Provided material:
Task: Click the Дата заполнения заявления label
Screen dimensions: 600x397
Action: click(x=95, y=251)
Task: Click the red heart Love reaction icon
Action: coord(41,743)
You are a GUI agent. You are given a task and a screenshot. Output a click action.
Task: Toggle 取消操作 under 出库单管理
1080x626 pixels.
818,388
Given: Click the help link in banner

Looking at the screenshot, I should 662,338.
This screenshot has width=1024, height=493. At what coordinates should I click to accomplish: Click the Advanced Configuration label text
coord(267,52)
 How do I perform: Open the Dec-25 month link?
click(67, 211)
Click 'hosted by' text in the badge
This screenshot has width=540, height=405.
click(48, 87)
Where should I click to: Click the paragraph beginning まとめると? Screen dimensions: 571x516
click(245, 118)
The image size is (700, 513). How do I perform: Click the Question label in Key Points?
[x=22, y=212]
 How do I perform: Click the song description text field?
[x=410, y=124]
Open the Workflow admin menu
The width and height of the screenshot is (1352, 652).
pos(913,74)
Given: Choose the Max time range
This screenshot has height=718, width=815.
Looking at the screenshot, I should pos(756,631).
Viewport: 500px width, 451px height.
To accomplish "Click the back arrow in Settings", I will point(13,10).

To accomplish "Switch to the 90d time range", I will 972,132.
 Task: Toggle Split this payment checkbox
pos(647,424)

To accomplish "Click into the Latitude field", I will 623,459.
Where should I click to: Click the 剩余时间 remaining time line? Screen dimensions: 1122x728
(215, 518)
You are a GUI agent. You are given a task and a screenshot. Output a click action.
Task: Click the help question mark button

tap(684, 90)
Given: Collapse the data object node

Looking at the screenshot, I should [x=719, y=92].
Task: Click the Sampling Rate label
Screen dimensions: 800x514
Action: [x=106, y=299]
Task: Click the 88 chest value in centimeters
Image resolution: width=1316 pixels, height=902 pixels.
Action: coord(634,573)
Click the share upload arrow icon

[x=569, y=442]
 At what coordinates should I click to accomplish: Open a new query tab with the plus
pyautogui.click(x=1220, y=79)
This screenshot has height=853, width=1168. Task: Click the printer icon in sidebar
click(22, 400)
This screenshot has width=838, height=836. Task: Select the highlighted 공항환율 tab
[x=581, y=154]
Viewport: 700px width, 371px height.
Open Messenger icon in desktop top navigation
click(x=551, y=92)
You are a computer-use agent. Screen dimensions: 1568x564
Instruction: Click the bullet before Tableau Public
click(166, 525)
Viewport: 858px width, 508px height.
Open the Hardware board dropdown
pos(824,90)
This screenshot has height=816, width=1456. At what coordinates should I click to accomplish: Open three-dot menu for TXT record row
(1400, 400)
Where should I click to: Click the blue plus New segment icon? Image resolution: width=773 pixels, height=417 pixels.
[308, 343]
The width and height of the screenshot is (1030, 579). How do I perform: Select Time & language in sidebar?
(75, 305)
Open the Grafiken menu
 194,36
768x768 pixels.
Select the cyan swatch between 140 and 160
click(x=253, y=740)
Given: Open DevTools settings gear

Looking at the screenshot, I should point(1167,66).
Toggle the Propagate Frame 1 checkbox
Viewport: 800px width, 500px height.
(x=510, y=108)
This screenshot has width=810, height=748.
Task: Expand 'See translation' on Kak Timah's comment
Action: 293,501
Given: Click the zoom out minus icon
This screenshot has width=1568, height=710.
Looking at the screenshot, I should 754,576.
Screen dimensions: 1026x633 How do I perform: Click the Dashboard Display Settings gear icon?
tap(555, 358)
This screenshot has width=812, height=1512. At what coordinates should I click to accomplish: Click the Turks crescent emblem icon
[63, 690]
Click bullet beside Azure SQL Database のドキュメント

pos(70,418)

What needs to be done: Your job is to copy out every line from the records above that has the word "range".

The completed task:
Given: Choose the Max time range
To accomplish "Switch to the 90d time range", I will 972,132.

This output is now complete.